Fig. 628.—Diagrammatic representation of the position of the imaginal buds in the larva (A) and pupa (B) of Musca (the wing rudiments omitted): as, eye-buds; at, antennal germs; b¹-b³, germs of the legs; bg, central ganglionic cord: g, brain; h, so-called frontal appendage (Hirnanhang): m, peripodal membrane; o, opening of the frontal appendage into the pharynx; oe, œsophagus; p, so-called “pharynx”; r, rudiment of the proboscis; ss, frontal bud; st, stalk-like connection of the peripodal membrane with the hypodermis; I-III, 1st, 2d, and 3d thoracic segments.—Adapted from Van Rees, by Korschelt and Heider.

Originally (Fig. 628, A) the brain-appendages lie tolerably far behind in the thorax of the larva, so that they connect the hindermost part of the wall of the pharynx with the foremost section of the brain, which they surround in the form of a mushroom. Afterwards, however, subsequent to pupation, they move, together with the central nervous system, farther forward (B), whereby they (if we have correctly understood the descriptions of Weismann and Van Rees) laterally surround the pharynx with their anterior end, which is somewhat ventrally bent. At the same time, there becomes established a gradually widening communication (B, o) between the brain-appendage and the pharynx, which soon extends in the form of a lateral pharyngeal fissure along the entire length of the brain-appendage. As a result, the cavity of the brain-appendage and the pharynx so completely unite that the two soon form a single sac, the head-sac or vesicle (Fig. 6–9, k). The walls of this head-vesicle are the later head-wall, the most important parts of which can now be recognized (the antennæ, eyes, rudiments of the beak). It is now necessary that the head-vesicle (Fig. 629, +, +) be, by the eversion of the pharynx, turned outward in order that the head of the pupa may be completed. By this eversion of invaginated parts, the former mouth-opening of the pharynx becomes a neck-section (Fig. 629, +, +) by which head and thorax are now united. (Korschelt and Heider.)
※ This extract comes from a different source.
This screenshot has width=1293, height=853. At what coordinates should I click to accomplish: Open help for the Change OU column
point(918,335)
Fig. 629.—Diagram of the changes to pupa of Musca before imago appears; the wing-germs not drawn: as, eye-buds; at, antennal germs; b¹-b³, leg-germs; bg, ventral nerve-cord; g, brain; k, head-vesicle (originating from the union of the pharynx with the hypophysis, Hirnanhängen); oe, œsophagus; r, germ of the proboscis; ss, germ of the forehead; I, II, III, 1st, 2d, and 3d thoracic segments.—Based on Kowalevsky and Van Rees, with changes, after Korschelt and Heider.
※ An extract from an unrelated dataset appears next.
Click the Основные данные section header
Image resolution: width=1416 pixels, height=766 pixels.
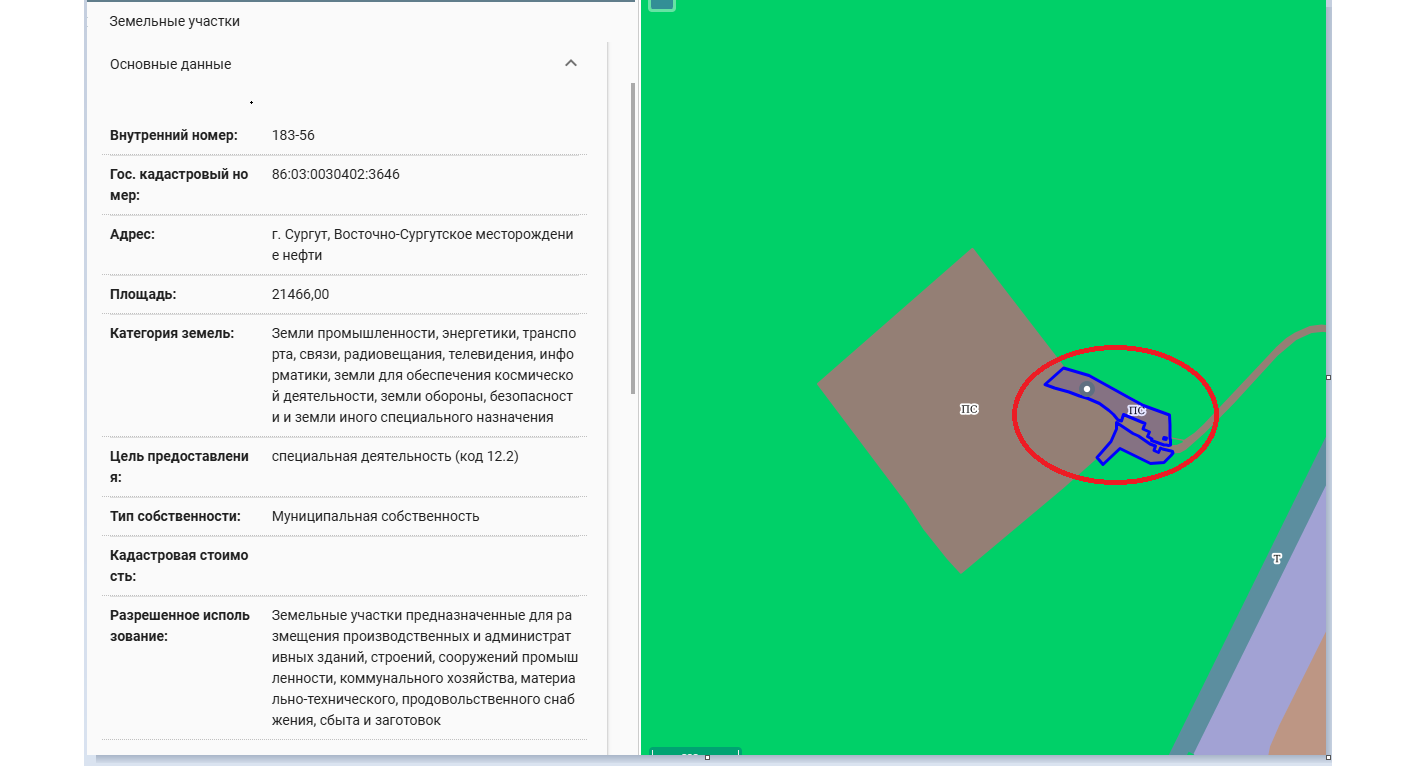(x=171, y=64)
The cause of the eversion of the head-vesicle, which Weismann directly observed, appears to be due to an increase of the inner pressure through a contraction of the hinder parts of the body. The anterior end of the œsophagus now becomes turned down ventrally corresponding to the conformation of the head of the imago.
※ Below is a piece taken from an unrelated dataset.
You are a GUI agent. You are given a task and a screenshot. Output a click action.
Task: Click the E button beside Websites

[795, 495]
It has been shown that the so-called pharynx is only an invaginated part of the outer surface of the larval head. The brain-appendage Korschelt and Heider consider to be the diverticulum of this invagination, in which the single parts of the body lie in an invaginated state. They may throughout be compared to the rudiments of the thoracic limbs. All these imaginal buds have been traced back to the invaginated parts of the outer surface of the body, i.e. the ectoderm.

It should be borne in mind that the process of development of the head of the highly-modified Muscidæ is much more complex than in the more primitive Diptera.

In their essay on the development of the head of the imago of Chironomus, Miall and Hammond arrange the dipterous types thus far examined, in the order of complexity of the invaginations which give rise to the head of the imago, in the following order:—

1. Culex. Relatively simple. Invaginations of the imaginal buds, shallow. 2. Corethra, Simulium. } Intermediate. 3. Chironomus, Ceratopogon. } 4. Muscidæ. Relatively complex. Invaginations deep, and apparently, but not really, unconnected with the epidermis.